From the first line to the last, retype the records exactly and skip the pictures.

==============================

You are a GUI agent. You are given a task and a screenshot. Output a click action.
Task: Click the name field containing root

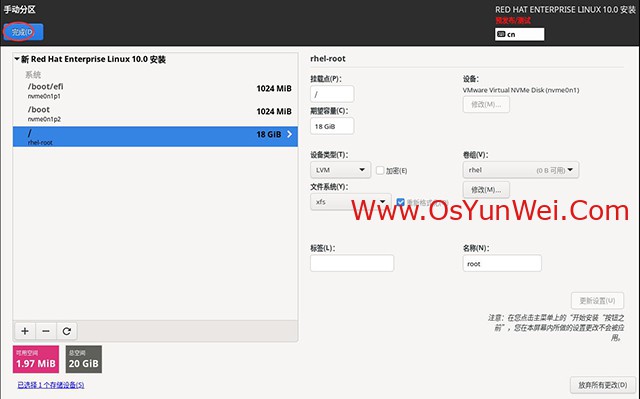point(502,264)
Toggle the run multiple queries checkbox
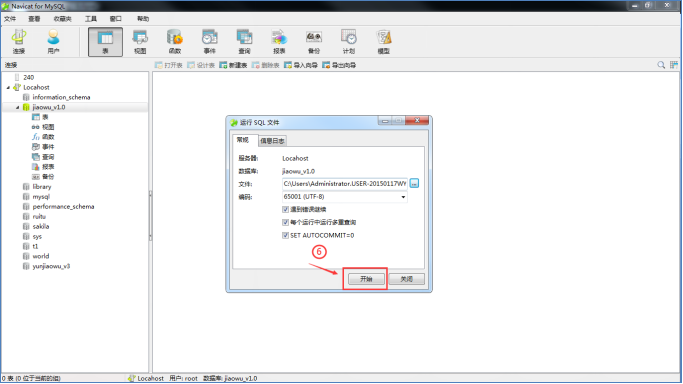This screenshot has width=683, height=384. [x=285, y=222]
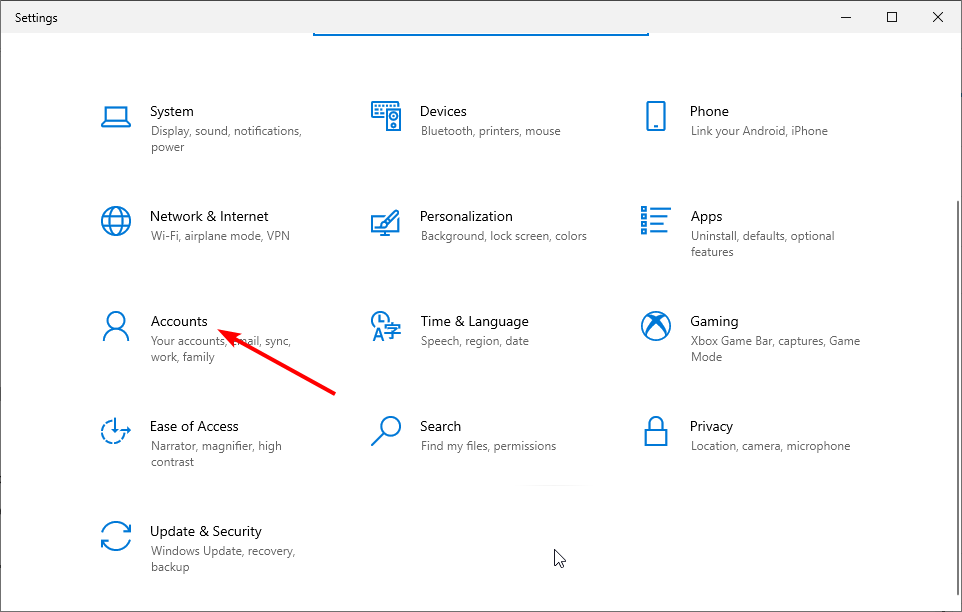Screen dimensions: 962x612
Task: Open Accounts settings by its label
Action: (179, 321)
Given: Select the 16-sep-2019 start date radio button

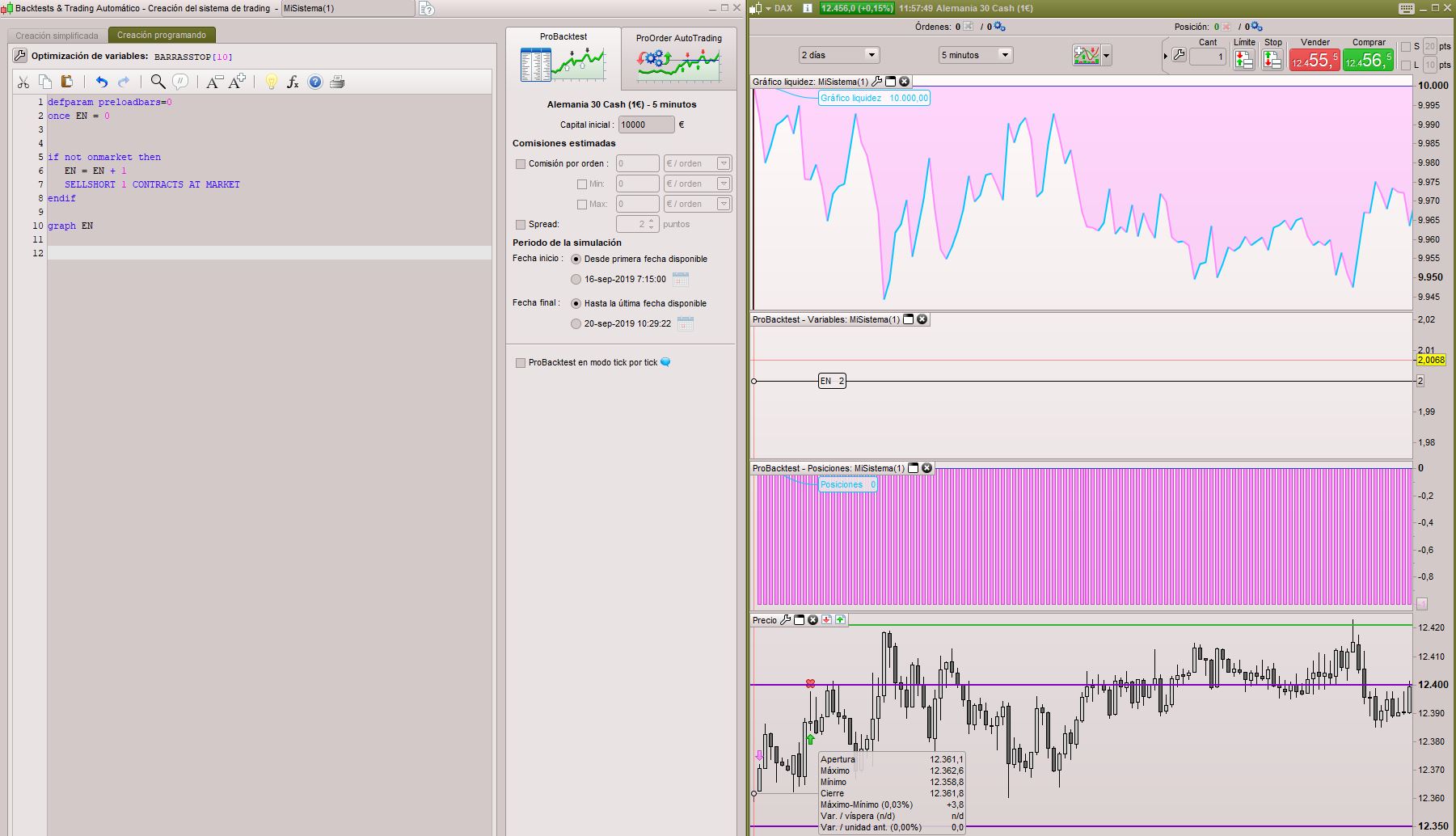Looking at the screenshot, I should (576, 280).
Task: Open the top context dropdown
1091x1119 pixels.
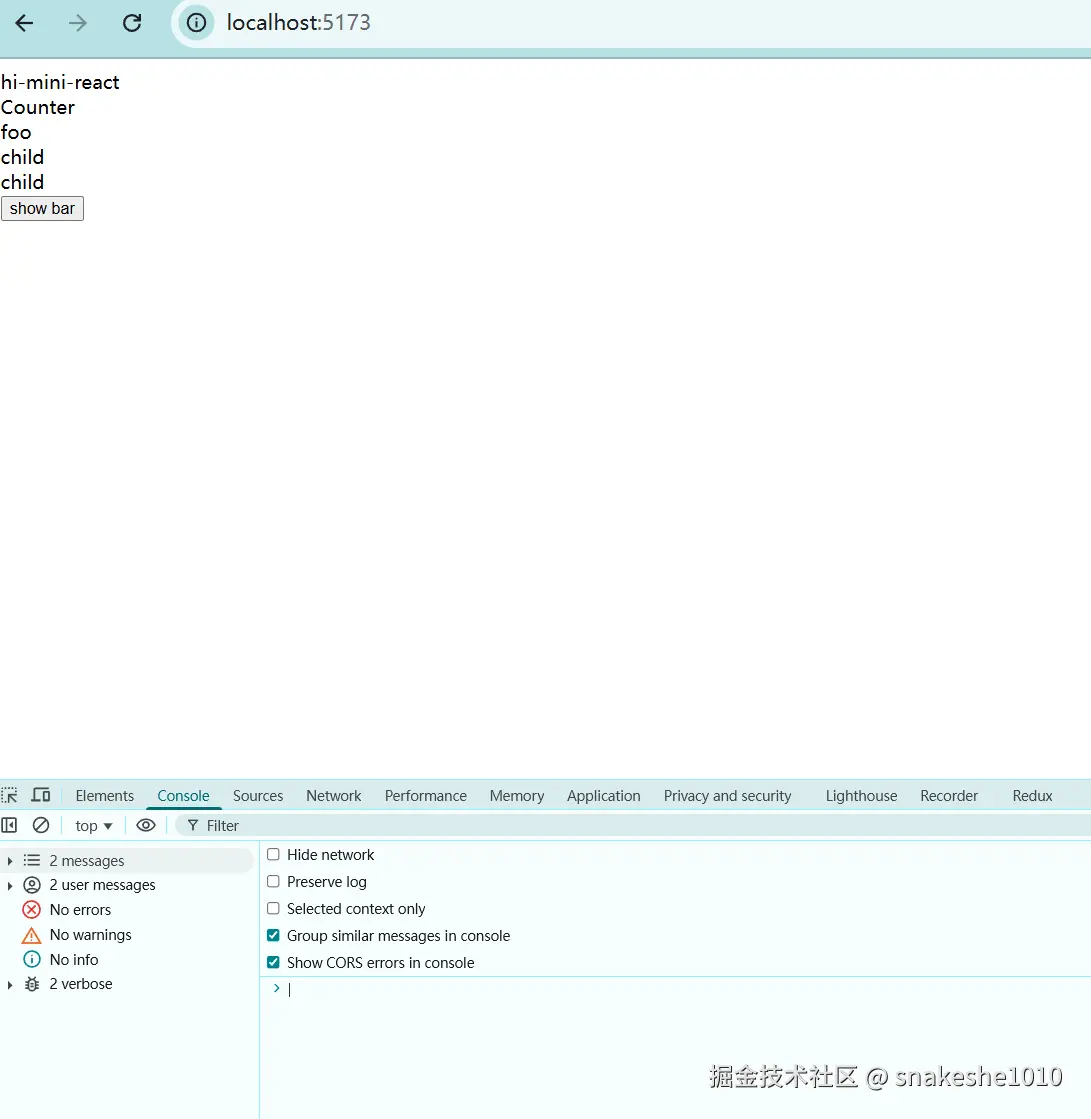Action: (93, 826)
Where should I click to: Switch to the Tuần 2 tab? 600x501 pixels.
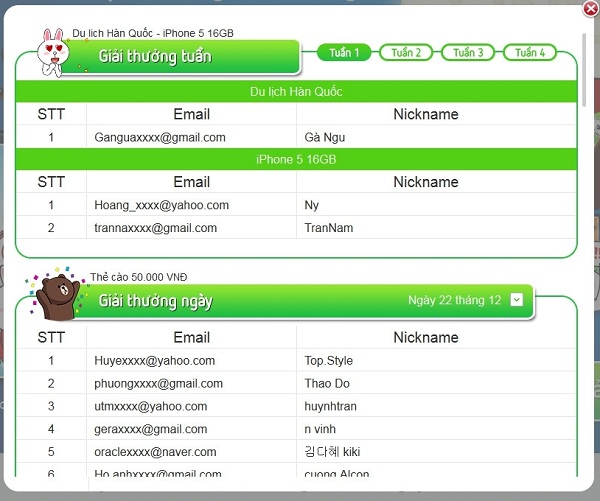406,52
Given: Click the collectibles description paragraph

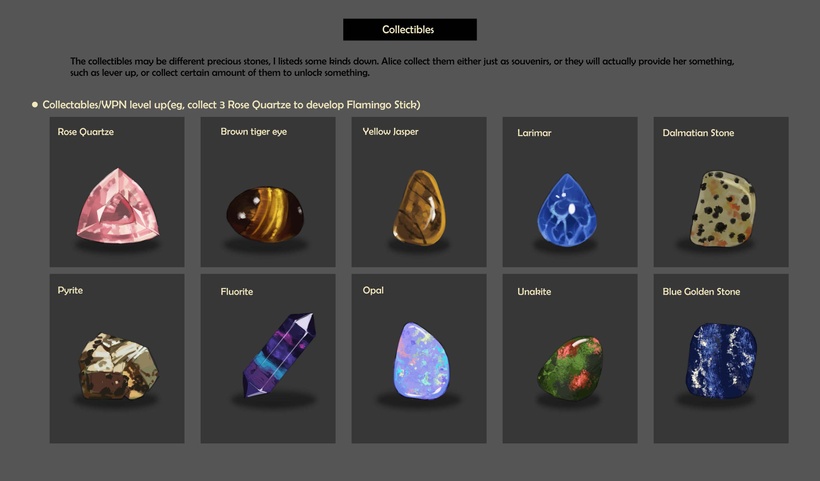Looking at the screenshot, I should point(402,67).
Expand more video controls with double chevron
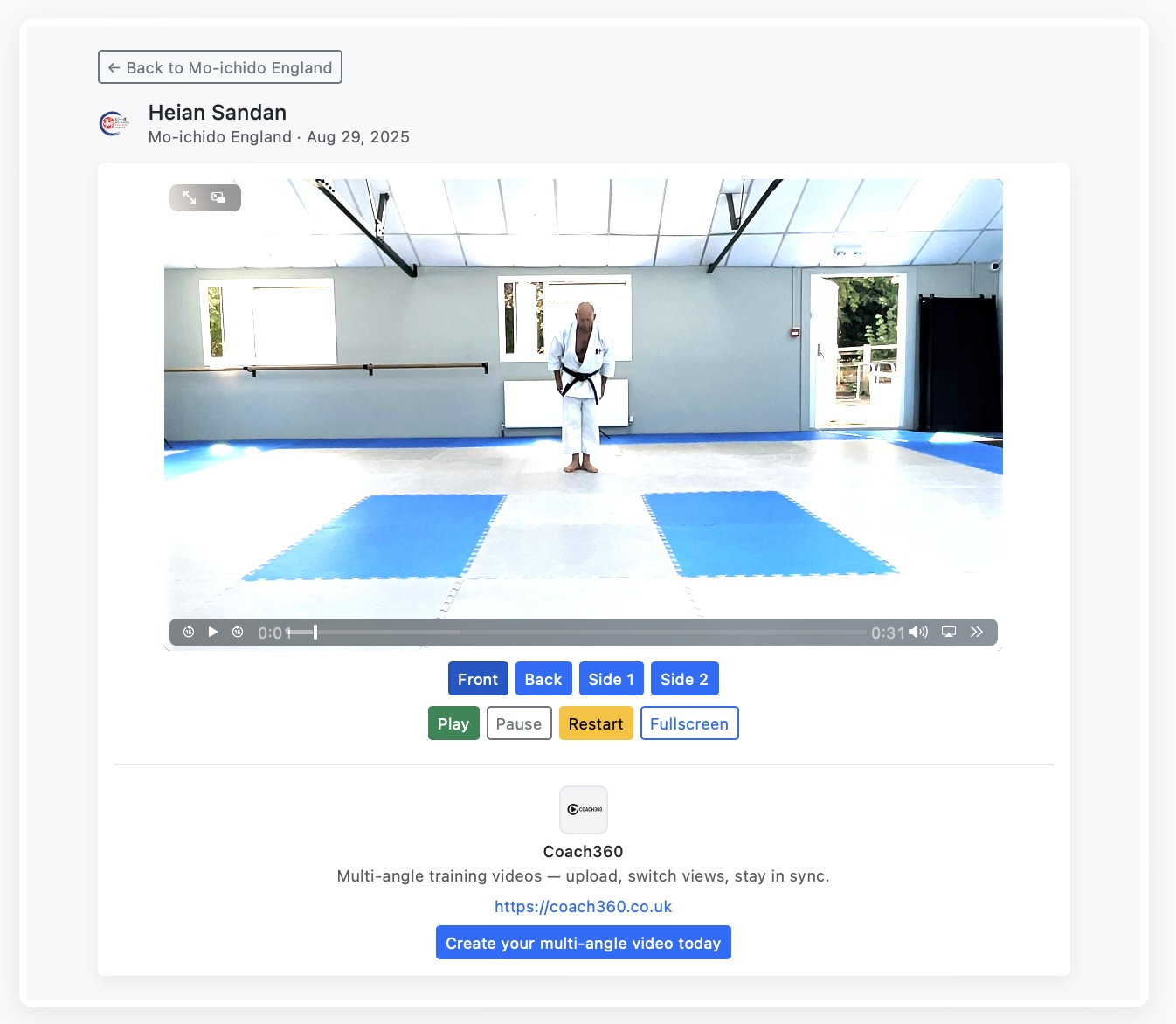The width and height of the screenshot is (1176, 1024). pyautogui.click(x=977, y=632)
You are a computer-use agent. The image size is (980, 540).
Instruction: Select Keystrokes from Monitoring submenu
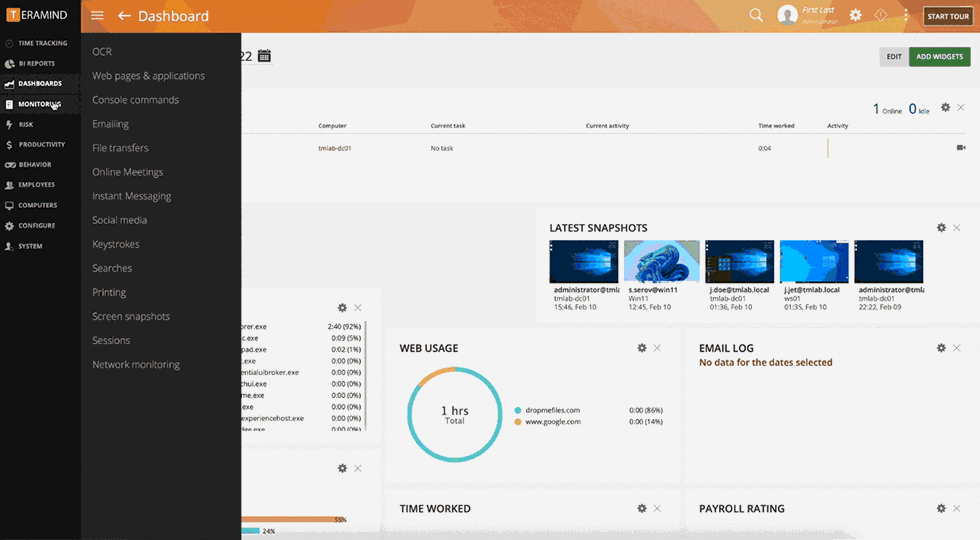pyautogui.click(x=116, y=244)
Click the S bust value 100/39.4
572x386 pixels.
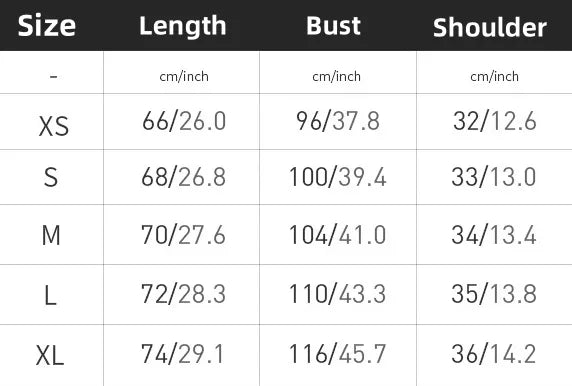tap(337, 177)
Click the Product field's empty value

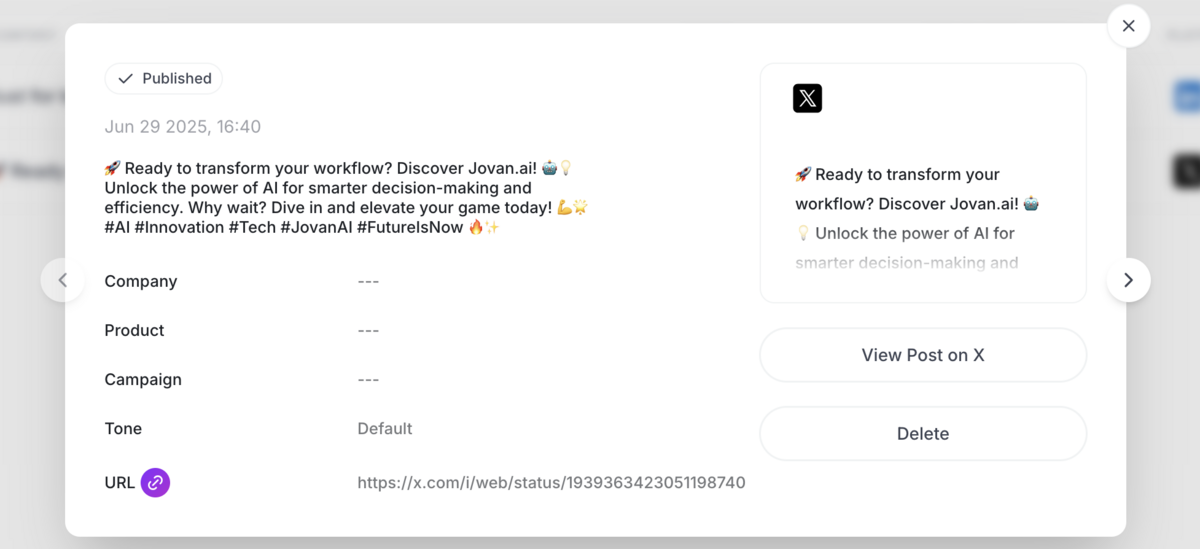[368, 331]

==============================

__Answer to this task__:
You are a GUI agent. You are given a task and a screenshot. Output a click action.
Task: Click the name field containing root

point(502,264)
Toggle the run multiple queries checkbox
This screenshot has width=683, height=384. [x=285, y=222]
Screen dimensions: 962x612
Task: Open Accounts settings by its label
Action: (179, 321)
Given: Select the 16-sep-2019 start date radio button

Looking at the screenshot, I should (576, 280).
Task: Open the top context dropdown
1091x1119 pixels.
Action: (93, 826)
Where should I click to: Switch to the Tuần 2 tab? 600x501 pixels.
406,52
Given: Click the collectibles description paragraph

Looking at the screenshot, I should point(402,67).
Expand more video controls with double chevron
The width and height of the screenshot is (1176, 1024). pyautogui.click(x=977, y=632)
You are a computer-use agent. The image size is (980, 540).
Instruction: Select Keystrokes from Monitoring submenu
pyautogui.click(x=116, y=244)
Click the S bust value 100/39.4
572x386 pixels.
tap(337, 177)
Click the Product field's empty value

[368, 331]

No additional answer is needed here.